The document, written in November after one of Mr Mulder's constituents complained to him about potholes and safety worries, says the pavement varies from ''poor to very good condition, with most of the more distressed areas in the western half'' of the road.
Opposition roads spokesman Luke Donnellan, who obtained the documents under FOI, accused the government of potentially putting lives at risk. ''This is a disgraceful situation where Victoria's iconic Great Ocean Road - our tourism Mecca - is not only being damaged by wear and tear, but by inaction from the Baillieu government,'' he said.
Safety along the Great Ocean Road has been an issue for the government since it came to office.
Last year, after the January floods, heavy rain caused several major landslips along the road, forcing closures to all but local traffic between Lorne and Skenes Creek.

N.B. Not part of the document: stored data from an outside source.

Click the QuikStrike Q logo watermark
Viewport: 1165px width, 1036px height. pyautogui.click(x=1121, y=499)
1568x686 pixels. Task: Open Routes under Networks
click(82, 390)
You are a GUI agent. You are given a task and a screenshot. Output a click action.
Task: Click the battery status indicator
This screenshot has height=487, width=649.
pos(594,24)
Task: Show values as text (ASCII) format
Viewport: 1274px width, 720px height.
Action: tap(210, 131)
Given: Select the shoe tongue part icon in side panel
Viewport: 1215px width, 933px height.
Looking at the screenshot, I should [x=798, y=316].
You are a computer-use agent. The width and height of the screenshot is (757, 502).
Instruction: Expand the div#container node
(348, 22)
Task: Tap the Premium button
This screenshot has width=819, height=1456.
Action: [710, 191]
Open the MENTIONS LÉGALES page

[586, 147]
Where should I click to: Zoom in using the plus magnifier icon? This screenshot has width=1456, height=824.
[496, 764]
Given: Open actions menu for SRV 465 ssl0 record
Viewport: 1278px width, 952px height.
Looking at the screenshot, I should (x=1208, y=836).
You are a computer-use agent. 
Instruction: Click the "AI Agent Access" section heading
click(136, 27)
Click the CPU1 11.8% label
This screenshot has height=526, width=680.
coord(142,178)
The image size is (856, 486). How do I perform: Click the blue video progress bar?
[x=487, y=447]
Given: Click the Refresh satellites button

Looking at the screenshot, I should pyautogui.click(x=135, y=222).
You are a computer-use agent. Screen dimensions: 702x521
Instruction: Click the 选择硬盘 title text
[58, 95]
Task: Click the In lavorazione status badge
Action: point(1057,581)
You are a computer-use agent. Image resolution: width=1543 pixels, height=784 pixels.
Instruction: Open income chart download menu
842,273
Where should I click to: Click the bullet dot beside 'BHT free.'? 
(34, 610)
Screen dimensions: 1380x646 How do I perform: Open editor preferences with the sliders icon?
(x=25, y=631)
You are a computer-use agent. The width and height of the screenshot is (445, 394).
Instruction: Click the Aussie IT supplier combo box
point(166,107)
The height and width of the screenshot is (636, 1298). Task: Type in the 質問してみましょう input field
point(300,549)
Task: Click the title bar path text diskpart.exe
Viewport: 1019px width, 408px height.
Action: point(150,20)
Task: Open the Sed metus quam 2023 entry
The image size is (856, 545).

About $4 million was spent to repair areas at high risk of landslip and improve drainage along the road.
But the documents show VicRoads also identified 33 spots that needed reconstruction, at a further cost of $7 million, but this was not funded in last year's budget.
VicRoads did not stipulate the 33 spots when asked by The Sunday Age, saying they could have been reprioritised as part of the organisation's maintenance program. However, the regional director for the south-western region, William Tieppo, said they ranged from small patching jobs, through to larger rehabilitation projects.
He said the road had been allocated about $6.8 million for maintenance since July 2011, including road surface patching, sealing (or waterproofing), bridge repairs and roadside maintenance.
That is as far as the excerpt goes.